Michel is a pastor in the Bugenyuzi community of Burundi. This community is made up exclusively of Batwa, a people group that otherwise account for only 2% of the total population of this country. They are the marginalized and underprivileged of Burundi; Michel and the other Batwa pastors want to change that. Yet another community development project? Maybe not.

I think of God’s covenant as having to do with people, not with projects. It’s always about people. In Exodus 6, God instructs Moses to speak for him to the Israelites, saying, “I will take you as my own people, and I will be your God.” This is what the Batwa need to hear. It’s not just about developing resources, but about God developing and redeeming a people.

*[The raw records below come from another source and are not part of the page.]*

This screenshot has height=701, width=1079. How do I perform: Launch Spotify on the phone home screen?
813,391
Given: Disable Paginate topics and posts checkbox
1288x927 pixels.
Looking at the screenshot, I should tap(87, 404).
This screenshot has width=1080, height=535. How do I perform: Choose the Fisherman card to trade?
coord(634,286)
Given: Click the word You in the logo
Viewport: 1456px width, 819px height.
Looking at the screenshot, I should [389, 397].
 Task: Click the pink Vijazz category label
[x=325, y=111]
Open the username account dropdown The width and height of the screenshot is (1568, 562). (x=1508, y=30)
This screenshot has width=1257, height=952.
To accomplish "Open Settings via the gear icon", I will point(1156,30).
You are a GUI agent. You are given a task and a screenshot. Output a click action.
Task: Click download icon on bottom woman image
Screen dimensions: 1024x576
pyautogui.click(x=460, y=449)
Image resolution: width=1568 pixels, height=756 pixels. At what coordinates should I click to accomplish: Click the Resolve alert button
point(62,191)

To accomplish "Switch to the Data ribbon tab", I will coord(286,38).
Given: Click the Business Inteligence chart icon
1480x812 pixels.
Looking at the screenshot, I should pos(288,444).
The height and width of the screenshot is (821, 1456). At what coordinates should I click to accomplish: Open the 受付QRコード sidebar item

Recently, Michel and other pastors were challenged to imagine and draw a map of their community in the future. What does “development” look like? One attendee drew roads, houses with gardens, animals to provide food and fertilizer, a school, a hospital, fields with crops, several churches. But mostly, he drew people. People in the cars, people on the roads, people in the fields, people going to church.

Michel and the others were profoundly impacted by that drawing. They began to look at their surroundings differently, to see their relationship with God differently. Michel said, “There was a time where I thought, ‘I have nothing. What do I have to offer?’ I had no ideas, no land, no money, no possessions.” He continued, “This drawing shows me that God has given me something. He did not create me with nothing. I am a person that matters to him; it is who I become, not what I have, that matters to him. I want the Batwa to look like Jesus.”

Michel started to dream. With this new perspective, he found that his motives, priorities and actions began to change. He began to care more about his community. He worked hard and eventually bought a plot of land, then another and another. He bought a goat and then five pigs and gifted the pigs to people in the community. Soon, he plans to buy a cow. Michel’s dreams go well beyond individual prosperity; he wants to develop his people.

Pray for more dreams like this to spring up among the Batwa.